Why is telemetry needed?
- Ship more often
- Produce better code
- Spend less time fixing and more time creating value
- Decrease downtime
- There's way more to know
- We're afraid we'll break things
- We've forgotten what we've built by the time it ships
- We can't figure out what's wrong and fix it
Observability | Monitoring |
---|---|
Unknown unknowns | Known unknowns |
Debugging | Alerting |
Understanding | Reporting |
Questions | Answers |
Exploratory | Confirmatory |
Ad-hoc | Scheduled |
Real-time | Historical |
Proactive | Reactive |
OpenTelemetry
OpenTelemetry is an open-source observability framework that provides a standard set of APIs, SDKs, and collectors to instrument applications, microservices, and cloud-native platforms. It enables developers to capture and export telemetry data, such as metrics, logs, and traces, to a variety of backend analytics systems
It is a CNCF project
It is a merger of OpenTracing and OpenCensus, two popular observability projects
It is a protocol for telemetry data
Vendor-neutral
Standardized instrumentation
Flexible and extensible
SDKs for multiple languages
Instrumentation Libraries: SDKs for various programming languages that provide APIs for instrumenting applications
Collectors: Agents that collect telemetry data from instrumented applications and forward it to backend systems
Exporters: Components that export telemetry data to backend systems, such as Prometheus, Jaeger, and Zipkin
Processors: Components that transform, filter, and enrich telemetry data before exporting it to backend systems
Context Propagation: Mechanisms for propagating context across service boundaries to correlate telemetry data
Current Signals
Signals are the types of telemetry data that OpenTelemetry captures. The three main signals are traces, metrics, and logs. Each signal provides a different perspective on the performance and behaviour of a system
- Traces (Stable): Captures the flow of requests through a distributed system
- Metrics (Stable): Captures quantitative data about the performance and behaviour of a system
- Logs (Only Protocol is stable): Captures structured and unstructured data for debugging and troubleshooting
Trace
Traces are used to capture the flow of requests through a distributed system. A trace is a collection of spans that represent the lifecycle of a request as it travels through different services. Each span contains metadata about the request, such as the start time, end time, and duration
- The "thing" that is being done
- Not something we create
- A trace is a collection of spans
Logs are fancy traces
Span
A span represents a single operation within a trace. It contains metadata about the operation, such as the start time, end time, duration, and tags. Spans are linked together to form a trace, which represents the flow of a request through a distributed system
Structured Blob of data that also has:
- Unique ID (span ID)
- Correlation ID (trace ID)
- Duration (start time, end time)
- Timestamps
- Causality ID (parent span ID)
Auto-Instrumentation
Auto-instrumentation is the process of automatically instrumenting an application to capture telemetry data without requiring manual code changes. It is a key feature of observability frameworks like OpenTelemetry, which provide SDKs and agents that can automatically instrument applications
- Codeless instrumentation
- Environment variable configuration
- Sideloaded
- Getting started quickly
- Verbose
Get Started with OpenTelemetry Auto-Instrumentation DotNet
PowerShell module (Windows):
# Download the module
$module_url = "https://github.com/open-telemetry/opentelemetry-dotnet-instrumentation/releases/download/v1.8.0/OpenTelemetry.DotNet.Auto.psm1"
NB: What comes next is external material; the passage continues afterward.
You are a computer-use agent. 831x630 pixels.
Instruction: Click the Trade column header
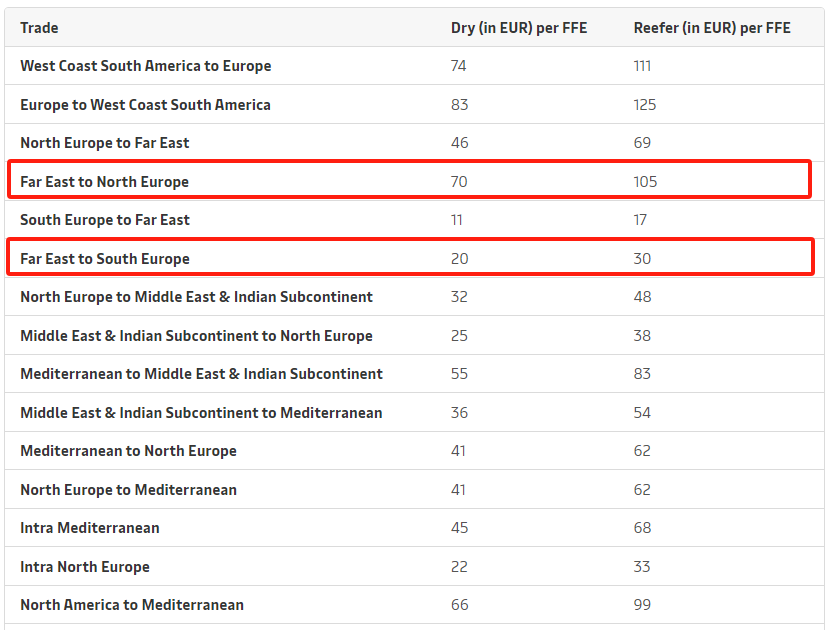(39, 28)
$download_path = Join-Path $env:temp "OpenTelemetry.DotNet.Auto.psm1"
Invoke-WebRequest -Uri $module_url -OutFile $download_path -UseBasicParsing
# Import the module to use its functions
Import-Module $download_path
# Install core files (online vs offline method)
Install-OpenTelemetryCore
Install-OpenTelemetryCore -LocalPath "C:\Path\To\OpenTelemetry.zip"
# Set up the instrumentation for the current PowerShell session
Register-OpenTelemetryForCurrentSession -OTelServiceName "MyServiceDisplayName"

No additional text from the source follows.